Yamaha launches 2021 MotoGP team with Quartararo and Vinales

For the first time since 2012, the Factory Yamaha team goes into a MotoGP season without Valentino Rossi, having signed Fabio Quartararo to join Maverick Vinales for 2021.

Yamaha has unveiled its factory MotoGP colours for the 2021 season with its revised line-up of Maverick Vinales and Fabio Quartararo.

“It’s great that Valentino continues in the sport, with the full factory support of Yamaha, but he’ll be next door at Petronas with Frankie. I think it can be good for him,” said Yamaha Racing managing director LinJarvis.

“From our side, having Fabio join us, a young really exciting rider coupled together with Maverick, we have these young superstar riders with all the potential to win. We’re excited. It’s a generation change, but I think it will work well.

Eight-time MotoGP race winner Vinales – who joined Yamaha from Suzuki in 2017 – remains with the squad, with three-time race winner Quartararo making the step up from Petronas SRT.

Yamaha’s livery is largely similar to that it ran last season, as its title sponsorship with Monster Energy remains in place.

Yamaha won half of the 14 races run last season, but endured a wildly inconsistent season, with its top runner in the championship SRT’s Franco Morbidelli in second on a 2019 M1.

Vinales was the top placed 2020 Yamaha rider in sixth in the standings, having won at the Emilia Romagna GP.

Quartararo’s strong early-season form deserted him in the final rounds, with the Frenchman fading from title contender to eighth in the championship despite a haul of three victories.

Meanwhile Morbidelli, on the ‘2019’ A-Spec machine, rose to finish as Yamaha’s top rider in the standings, behind only Suzuki’s champion Joan Mir. Vinales was best of the Factory-spec riders, in sixth overall.

Valve problems – in the form of reliability issues at Jerez and ultimately a penalty for changing supplier – hung-over Yamaha for much of last season, meaning riders were unable to make full use of their engine allocation.

Although engine design remains frozen for 2021, the Yamaha riders will at least have a full line-up of engines available for this year, which means they can use maximum revs once again (having cut back by 500rpm until Misano last season).

For the chassis, there will be some big decisions to make in terms of whether to switch back to a frame similar to Morbidelli’s specification, or push further in the direction of the 2020 Factory spec.

“The engine is just one element of the bike,” Yamaha MotoGP Project Leader Takahiro Sumi said of the Covid technical freeze. “We are looking to improve our engine performance by working outside of the engine unit itself. We are also working on the chassis and can update the aerodynamics this year.”

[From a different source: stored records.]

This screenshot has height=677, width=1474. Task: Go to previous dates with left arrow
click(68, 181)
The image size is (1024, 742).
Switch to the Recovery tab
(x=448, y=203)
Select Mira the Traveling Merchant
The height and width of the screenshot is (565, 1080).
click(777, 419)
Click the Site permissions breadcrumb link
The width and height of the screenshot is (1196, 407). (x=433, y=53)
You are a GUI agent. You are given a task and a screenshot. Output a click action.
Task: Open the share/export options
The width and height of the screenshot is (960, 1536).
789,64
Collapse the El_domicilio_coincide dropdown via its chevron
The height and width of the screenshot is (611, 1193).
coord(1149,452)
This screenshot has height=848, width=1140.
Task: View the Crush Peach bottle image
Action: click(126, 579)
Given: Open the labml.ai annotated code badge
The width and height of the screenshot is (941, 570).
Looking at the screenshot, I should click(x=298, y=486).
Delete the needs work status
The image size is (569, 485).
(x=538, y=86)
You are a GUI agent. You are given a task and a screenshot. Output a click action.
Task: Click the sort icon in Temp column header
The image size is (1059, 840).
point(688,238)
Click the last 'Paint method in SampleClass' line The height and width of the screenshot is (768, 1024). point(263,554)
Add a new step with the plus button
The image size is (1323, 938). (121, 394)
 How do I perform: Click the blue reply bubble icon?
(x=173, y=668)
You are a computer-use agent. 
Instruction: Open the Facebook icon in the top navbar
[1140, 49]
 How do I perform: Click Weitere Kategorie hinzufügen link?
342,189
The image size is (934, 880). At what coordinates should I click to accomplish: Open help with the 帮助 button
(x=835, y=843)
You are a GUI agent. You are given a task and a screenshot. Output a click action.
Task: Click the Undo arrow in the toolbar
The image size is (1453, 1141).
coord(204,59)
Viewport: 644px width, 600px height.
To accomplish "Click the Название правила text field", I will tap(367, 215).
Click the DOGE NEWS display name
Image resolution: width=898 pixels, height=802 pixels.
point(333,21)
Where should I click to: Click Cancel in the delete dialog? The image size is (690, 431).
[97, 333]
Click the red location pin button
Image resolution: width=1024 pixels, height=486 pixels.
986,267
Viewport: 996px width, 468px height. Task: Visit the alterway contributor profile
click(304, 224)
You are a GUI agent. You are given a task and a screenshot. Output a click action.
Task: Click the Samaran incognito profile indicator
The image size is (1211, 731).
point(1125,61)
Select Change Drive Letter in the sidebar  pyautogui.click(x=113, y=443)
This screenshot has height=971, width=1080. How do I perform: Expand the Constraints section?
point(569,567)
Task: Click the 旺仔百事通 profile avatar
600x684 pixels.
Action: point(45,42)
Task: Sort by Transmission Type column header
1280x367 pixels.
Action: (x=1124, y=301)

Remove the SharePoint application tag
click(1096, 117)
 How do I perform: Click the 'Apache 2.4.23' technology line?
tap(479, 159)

While Vinales, 26, has been a clear step ahead of Rossi in terms of results for the past two seasons, he is likely to face a tougher challenge from 21-year-old Quartararo.

Each will be eager to prove they are the future of Yamaha – “healthy competition” as Sumi called it – but first they must work together to solve the turning and rear grip problems that left both without a podium during the last six rounds of 2020.

“Consistency is the key word for this season,” confirmed Yamaha team director Massimo Meregalli.